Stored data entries
▽

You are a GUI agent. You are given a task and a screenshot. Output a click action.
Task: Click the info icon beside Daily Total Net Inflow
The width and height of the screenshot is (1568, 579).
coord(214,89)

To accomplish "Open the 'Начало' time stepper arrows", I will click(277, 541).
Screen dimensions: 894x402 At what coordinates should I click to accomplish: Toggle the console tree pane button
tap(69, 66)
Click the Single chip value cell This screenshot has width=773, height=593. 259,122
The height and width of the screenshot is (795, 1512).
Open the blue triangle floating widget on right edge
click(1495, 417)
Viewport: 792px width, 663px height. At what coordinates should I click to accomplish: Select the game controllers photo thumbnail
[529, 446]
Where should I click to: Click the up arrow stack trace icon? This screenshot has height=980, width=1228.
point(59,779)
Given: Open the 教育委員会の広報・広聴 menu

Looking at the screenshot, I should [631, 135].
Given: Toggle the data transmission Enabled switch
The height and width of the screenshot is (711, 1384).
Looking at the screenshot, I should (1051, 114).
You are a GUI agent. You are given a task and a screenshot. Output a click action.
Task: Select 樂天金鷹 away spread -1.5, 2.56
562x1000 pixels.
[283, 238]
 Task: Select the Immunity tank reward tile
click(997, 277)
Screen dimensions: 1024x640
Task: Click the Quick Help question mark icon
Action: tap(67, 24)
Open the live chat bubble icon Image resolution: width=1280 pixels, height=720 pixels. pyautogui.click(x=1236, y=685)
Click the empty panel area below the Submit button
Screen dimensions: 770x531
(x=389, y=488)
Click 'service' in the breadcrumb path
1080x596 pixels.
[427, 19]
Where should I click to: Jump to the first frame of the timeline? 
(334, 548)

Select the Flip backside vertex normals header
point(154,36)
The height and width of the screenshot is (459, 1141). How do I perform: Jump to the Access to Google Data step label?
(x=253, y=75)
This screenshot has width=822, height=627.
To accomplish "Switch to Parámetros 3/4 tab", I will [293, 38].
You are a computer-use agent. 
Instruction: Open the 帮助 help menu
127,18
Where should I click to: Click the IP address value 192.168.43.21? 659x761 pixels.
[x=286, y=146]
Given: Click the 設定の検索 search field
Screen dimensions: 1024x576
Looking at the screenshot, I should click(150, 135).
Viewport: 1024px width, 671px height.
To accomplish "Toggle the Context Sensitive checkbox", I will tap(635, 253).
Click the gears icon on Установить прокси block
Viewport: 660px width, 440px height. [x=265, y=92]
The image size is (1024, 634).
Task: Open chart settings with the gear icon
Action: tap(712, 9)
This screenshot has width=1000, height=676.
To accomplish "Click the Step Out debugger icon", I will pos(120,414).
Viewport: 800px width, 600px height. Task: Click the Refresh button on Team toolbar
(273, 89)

△

If a line above contains the word "will", list it.

To accomplish "Open the 'Начало' time stepper arrows", I will click(277, 541).
To accomplish "Switch to Parámetros 3/4 tab", I will [293, 38].
To accomplish "Toggle the Context Sensitive checkbox", I will tap(635, 253).
To accomplish "Click the Step Out debugger icon", I will pos(120,414).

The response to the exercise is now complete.